# New to MT



## MahaKaal

Hi All!

Just thought Id introduce myself as I joined MT yesterday.  Im from Birmingham, England and aged 26 years. Ive always been a fan of martial arts, I did some Karate when I was a kid but it was more conditioning and katas then learning how to defend myself.

I practise an Indian martial art called Sanatan Sikh ShastarVidiya (Traditional Sikh Science of Weapons) and have been practising for the last 4 years.  This art is fairly unheard of as it is going through a revival phase due to the lack of commitment and dedication within the last 100 years from the people in our communitee. Even within the warrior orders this art has been lost and most Sikhs practise a very watered down exhibition art called Gatka.

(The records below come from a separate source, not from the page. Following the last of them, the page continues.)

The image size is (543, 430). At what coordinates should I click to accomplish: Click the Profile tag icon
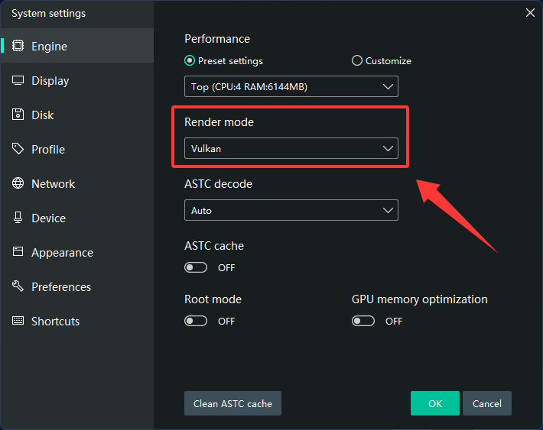[x=18, y=149]
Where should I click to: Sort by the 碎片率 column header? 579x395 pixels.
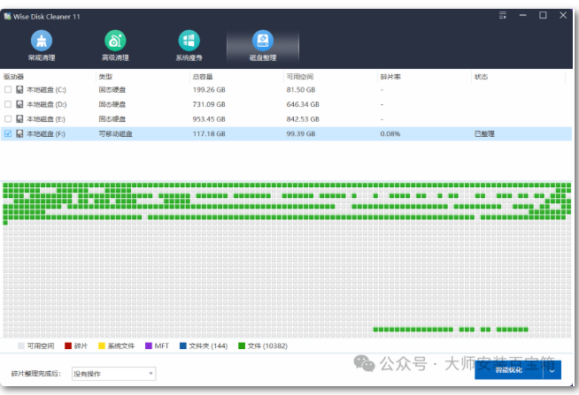point(390,77)
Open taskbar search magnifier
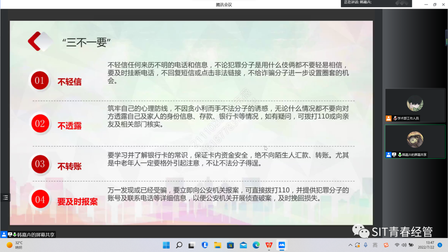Image resolution: width=448 pixels, height=252 pixels. [179, 245]
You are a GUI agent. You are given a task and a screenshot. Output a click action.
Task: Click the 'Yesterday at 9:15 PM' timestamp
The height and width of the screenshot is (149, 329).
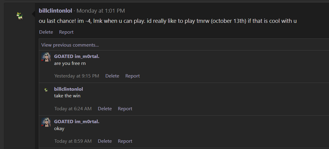(x=77, y=76)
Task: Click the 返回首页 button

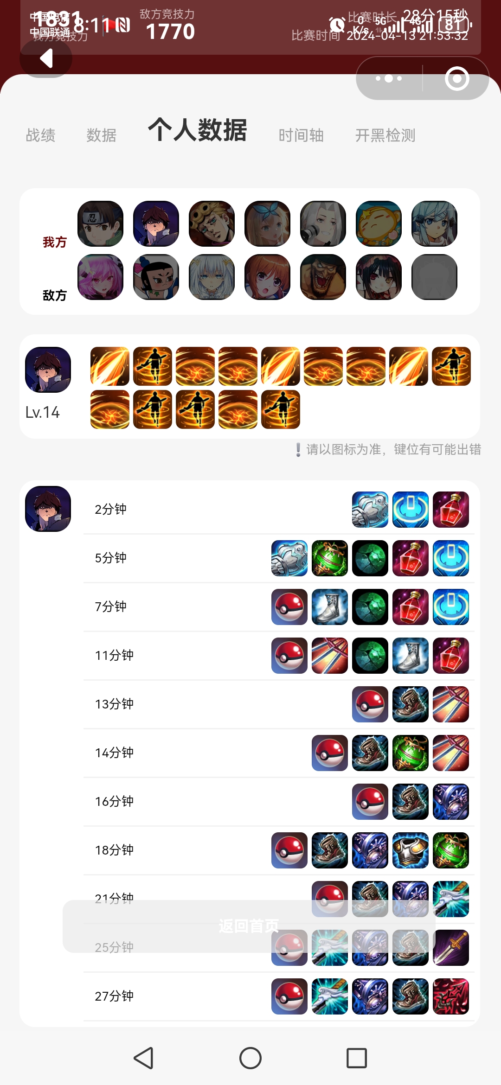Action: point(249,926)
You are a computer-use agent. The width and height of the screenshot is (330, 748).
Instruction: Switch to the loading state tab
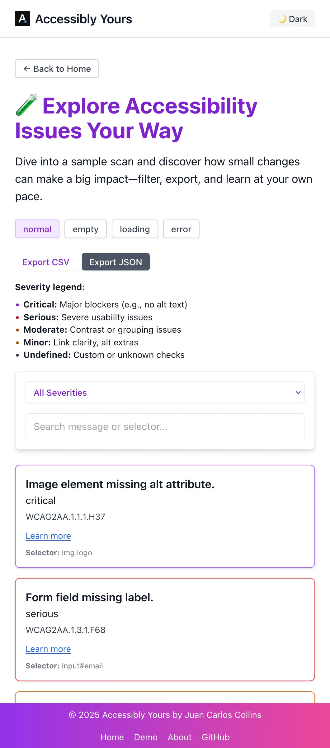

The art is the traditional battlefield art of the Akali Nihang Singhs, basic levels of this art deal with modern day street self defence (Svai Rakshah).  Higher levels take inspiration from classical forms of Mahakaal (Great Death), Kalika (Goddess of Death), Chandika / Durga (Goddess of War) and Shiva (God of Destruction) and in its purest form is the battlefield art against Swords, Spears, Lances, Sheilds, Punch Daggers etc, one vs many, many vs many in formations.

I hope to learn some things from the experienced members of this forum and also share my limited knowledge with you guys.

MahaKaal


----------



## terryl965

welcome and enjoy


----------



## myusername

Hello MahaKaa, I must say that Sanatan Sikh ShastarVidiya sounds really interesting. It must feel wonderful to be practicing and reviving a martial art that is born from your own heritage and culture.

Welcome to MT and enjoy.


----------



## 14 Kempo

Hello and welcome to MartialTalk ... enjoy!


----------



## Jack Meower

Greetings!  That does sound interesting.  I hope to hear more about it.


----------



## MBuzzy

Welcome to MT!  Happy posting!


----------



## Ping898

Welcome to Mt  :wavey:


----------



## MJS

Welcome! 

Mike


----------



## newGuy12

Hello, MahaKaal!


----------



## kidswarrior

Welcome to MT, MahaKaal. Look forward to learning more about your art, and its revival.


----------



## Kacey

Welcome, and happy posting!  :wavey:


----------



## IcemanSK

Welcome to MT. Glad you're here.


----------



## Sukerkin

Welcome, *MahaKaal*.  It will be interesting indeed to hear your insights into an art that is new to me.  Feel free to share as I'm sure the martial devotees here will devour your words eagerly.


----------



## Hawke

Greetings  MahaKaal,

Welcome to Martial Talk.

Wow you have a very interesting art.  Looking forward to your posts.


----------



## arnisador

Welcome! It would be great to hear more of your art!


----------



## morph4me

Hello, welcome to MT


----------



## MahaKaal

Thanks everyone for your warm welcome. I have a short article which explains some basic history and elements of the art which I have pasted below.  This was published in an issue of Martial Arts Illustrated a few years ago.  I would put it up on the main board somewhere but Im unsure where to place it cos there is nothing which emphasises on Indian Martial Arts 

Shastarvidiya - Indian Martial Arts by Krishan Godhania 

As a native of India, I have always had an interest in the vast array of traditional Indian Martial Arts. Locating such martial arts is difficult; teachers in India are highly secretive by nature. This is due to the deadly nature of these battlefield arts; the treasured knowledge is passed only to a select few. Nidar Singh - who has been practising the art of Shastarvidiya for over two decades and is perhaps the senior gutu of this particular art in the UK - shares the background and development of this ancient martial art. 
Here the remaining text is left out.